Engineering a surrogate human heteromeric α/β glycine receptor orthosteric site exploiting the structural homology and stability of acetylcholine-binding protein
Alice Dawson,
Paul Trumper,
Juliana Oliveira de Souza,
Holly Parker,
Mathew J. Jones,
Tim G. Hales,
William N. Hunter
Affiliations
Alice Dawson
Division of Biological Chemistry and Drug Discovery, School of Life Sciences, University of Dundee, Dundee DD1 5EH, Scotland
Paul Trumper
Division of Biological Chemistry and Drug Discovery, School of Life Sciences, University of Dundee, Dundee DD1 5EH, Scotland
Juliana Oliveira de Souza
Division of Biological Chemistry and Drug Discovery, School of Life Sciences, University of Dundee, Dundee DD1 5EH, Scotland
Holly Parker
Division of Biological Chemistry and Drug Discovery, School of Life Sciences, University of Dundee, Dundee DD1 5EH, Scotland
Mathew J. Jones
Division of Biological Chemistry and Drug Discovery, School of Life Sciences, University of Dundee, Dundee DD1 5EH, Scotland
Tim G. Hales
Division of Systems Medicine, School of Medicine, Ninewells Hospital, University of Dundee, Dundee DD1 9SY, Scotland
William N. Hunter
Division of Biological Chemistry and Drug Discovery, School of Life Sciences, University of Dundee, Dundee DD1 5EH, Scotland
Protein-engineering methods have been exploited to produce a surrogate system for the extracellular neurotransmitter-binding site of a heteromeric human ligand-gated ion channel, the glycine receptor.
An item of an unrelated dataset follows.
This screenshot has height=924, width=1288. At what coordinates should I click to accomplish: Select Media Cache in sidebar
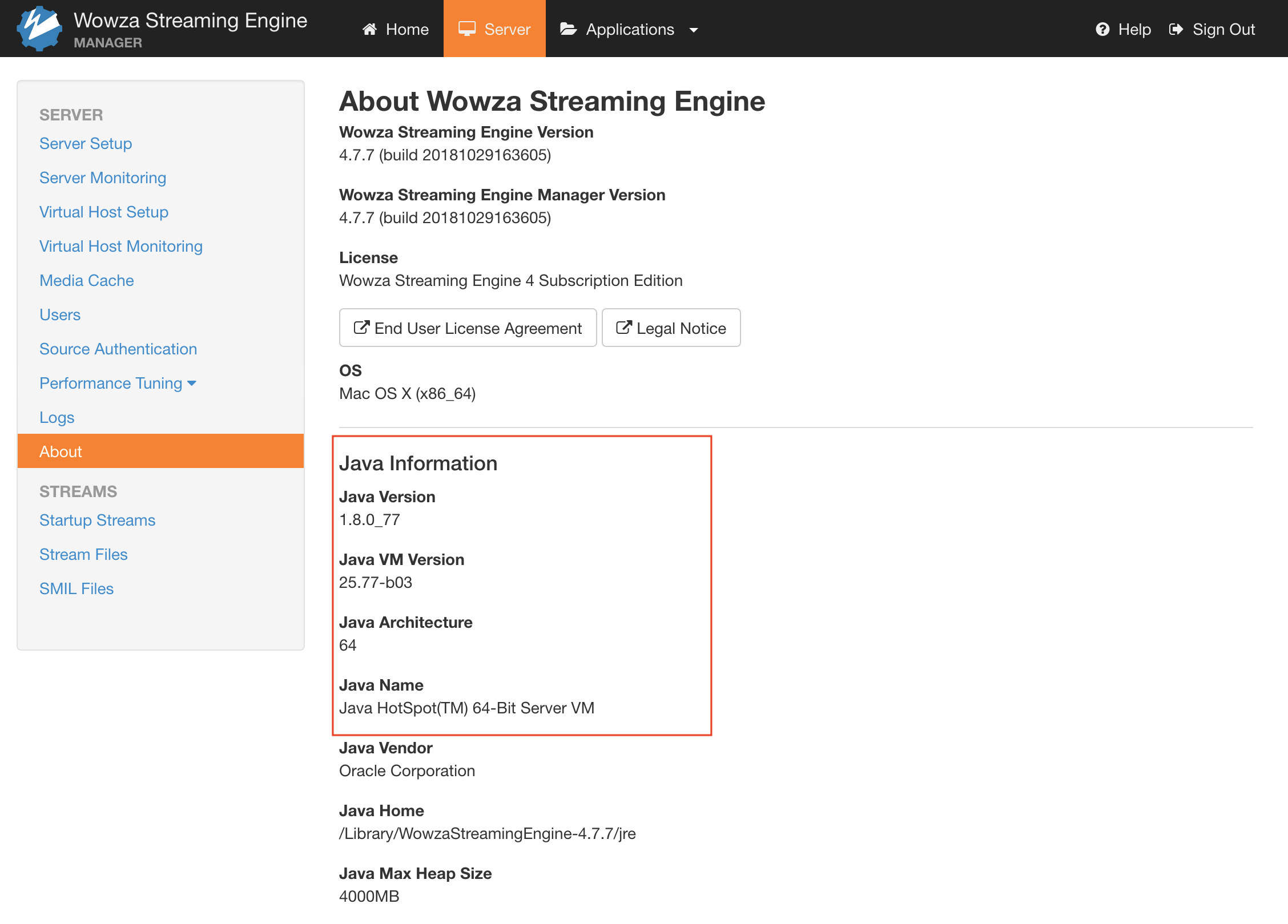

This approach circumvents two major issues: the inherent experimental difficulties in working with a membrane-bound ion channel and the complication that a heteromeric assembly is necessary to create a key, physiologically relevant binding site. Residues that form the orthosteric site in a highly stable ortholog, acetylcholine-binding protein, were selected for substitution. Recombinant proteins were prepared and characterized in stepwise fashion exploiting a range of biophysical techniques, including X-ray crystallography, married to the use of selected chemical probes. The decision making and development of the surrogate, which is termed a glycine-binding protein, are described, and comparisons are provided with wild-type and homomeric systems that establish features of molecular recognition in the binding site and the confidence that the system is suited for use in early-stage drug discovery targeting a heteromeric α/β glycine receptor.